Top of Exercise data

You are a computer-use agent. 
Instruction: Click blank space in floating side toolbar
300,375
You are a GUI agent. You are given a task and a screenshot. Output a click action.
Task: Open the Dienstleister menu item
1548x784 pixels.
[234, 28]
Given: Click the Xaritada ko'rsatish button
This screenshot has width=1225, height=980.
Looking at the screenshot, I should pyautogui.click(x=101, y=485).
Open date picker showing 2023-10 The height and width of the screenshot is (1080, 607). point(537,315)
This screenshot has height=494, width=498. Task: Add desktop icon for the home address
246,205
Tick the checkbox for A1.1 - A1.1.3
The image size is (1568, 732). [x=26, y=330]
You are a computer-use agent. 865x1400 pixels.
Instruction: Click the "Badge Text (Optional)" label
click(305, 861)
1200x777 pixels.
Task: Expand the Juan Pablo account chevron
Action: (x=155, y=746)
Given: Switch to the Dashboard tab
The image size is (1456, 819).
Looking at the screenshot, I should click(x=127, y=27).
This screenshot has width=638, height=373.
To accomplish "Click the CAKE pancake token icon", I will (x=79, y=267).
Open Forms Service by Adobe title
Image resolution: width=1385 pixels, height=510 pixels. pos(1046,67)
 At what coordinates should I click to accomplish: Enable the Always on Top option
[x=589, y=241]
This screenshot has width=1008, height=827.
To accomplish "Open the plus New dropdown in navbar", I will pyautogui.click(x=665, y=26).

Bottom of Exercise data

> [Exercise]:
Pull out all lines containing the word "agent" from the entries above.

> [Answer]:
You are a computer-use agent. 
You are a GUI agent. You are given a task and a screenshot. Output a click action.
You are a computer-use agent. 865x1400 pixels.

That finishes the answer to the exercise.